[DATA — start]
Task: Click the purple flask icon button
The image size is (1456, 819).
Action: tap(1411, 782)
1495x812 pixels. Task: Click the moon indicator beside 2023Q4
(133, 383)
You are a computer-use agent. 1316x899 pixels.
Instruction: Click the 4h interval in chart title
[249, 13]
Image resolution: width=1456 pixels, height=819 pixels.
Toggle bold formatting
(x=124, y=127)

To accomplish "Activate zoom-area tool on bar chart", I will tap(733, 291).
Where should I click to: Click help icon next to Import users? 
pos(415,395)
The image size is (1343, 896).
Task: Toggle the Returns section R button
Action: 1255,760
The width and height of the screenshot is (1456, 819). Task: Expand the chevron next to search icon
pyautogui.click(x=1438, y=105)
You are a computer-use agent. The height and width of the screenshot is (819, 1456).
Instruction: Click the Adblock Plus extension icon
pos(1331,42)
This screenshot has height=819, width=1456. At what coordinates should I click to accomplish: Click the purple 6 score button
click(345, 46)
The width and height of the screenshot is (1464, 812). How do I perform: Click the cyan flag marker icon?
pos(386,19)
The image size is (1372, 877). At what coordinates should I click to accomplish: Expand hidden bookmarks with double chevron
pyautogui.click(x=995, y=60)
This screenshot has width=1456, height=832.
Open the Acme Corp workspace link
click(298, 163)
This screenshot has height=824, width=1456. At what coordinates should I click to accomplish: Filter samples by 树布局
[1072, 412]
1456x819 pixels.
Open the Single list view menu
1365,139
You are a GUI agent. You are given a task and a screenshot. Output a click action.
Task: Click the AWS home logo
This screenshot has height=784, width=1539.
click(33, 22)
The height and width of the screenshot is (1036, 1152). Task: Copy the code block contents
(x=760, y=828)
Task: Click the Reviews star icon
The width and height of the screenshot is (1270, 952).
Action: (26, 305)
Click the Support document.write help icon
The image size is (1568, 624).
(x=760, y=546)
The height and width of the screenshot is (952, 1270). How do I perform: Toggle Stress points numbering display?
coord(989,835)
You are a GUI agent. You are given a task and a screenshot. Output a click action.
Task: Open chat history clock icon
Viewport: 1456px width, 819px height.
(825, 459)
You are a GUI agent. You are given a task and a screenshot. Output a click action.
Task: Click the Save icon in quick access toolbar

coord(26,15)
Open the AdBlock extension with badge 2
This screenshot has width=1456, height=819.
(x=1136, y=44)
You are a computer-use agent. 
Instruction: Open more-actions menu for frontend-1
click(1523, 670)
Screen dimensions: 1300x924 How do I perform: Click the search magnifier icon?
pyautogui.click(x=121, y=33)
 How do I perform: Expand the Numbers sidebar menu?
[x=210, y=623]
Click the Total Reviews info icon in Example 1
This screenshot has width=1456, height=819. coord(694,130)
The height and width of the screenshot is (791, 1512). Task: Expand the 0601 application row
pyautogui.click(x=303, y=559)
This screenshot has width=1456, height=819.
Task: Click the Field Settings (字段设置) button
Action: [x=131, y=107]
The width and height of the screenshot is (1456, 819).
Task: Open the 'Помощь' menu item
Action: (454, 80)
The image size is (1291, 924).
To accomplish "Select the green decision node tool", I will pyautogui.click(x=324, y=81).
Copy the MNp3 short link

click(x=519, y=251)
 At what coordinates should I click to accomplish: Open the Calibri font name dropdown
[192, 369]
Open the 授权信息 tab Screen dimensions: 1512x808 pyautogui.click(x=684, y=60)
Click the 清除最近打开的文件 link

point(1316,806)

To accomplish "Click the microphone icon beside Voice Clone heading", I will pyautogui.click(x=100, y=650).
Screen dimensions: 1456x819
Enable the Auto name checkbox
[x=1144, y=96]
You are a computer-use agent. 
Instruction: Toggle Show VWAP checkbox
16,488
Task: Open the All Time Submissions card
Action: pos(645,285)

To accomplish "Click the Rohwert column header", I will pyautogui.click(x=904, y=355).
[DATA — finish]
• WHAT IS NEEDED: All lines above containing the string "will": copy each one.

• EXPECTED ANSWER:
To accomplish "Activate zoom-area tool on bar chart", I will tap(733, 291).
To accomplish "Select the green decision node tool", I will pyautogui.click(x=324, y=81).
To accomplish "Click the microphone icon beside Voice Clone heading", I will pyautogui.click(x=100, y=650).
To accomplish "Click the Rohwert column header", I will pyautogui.click(x=904, y=355).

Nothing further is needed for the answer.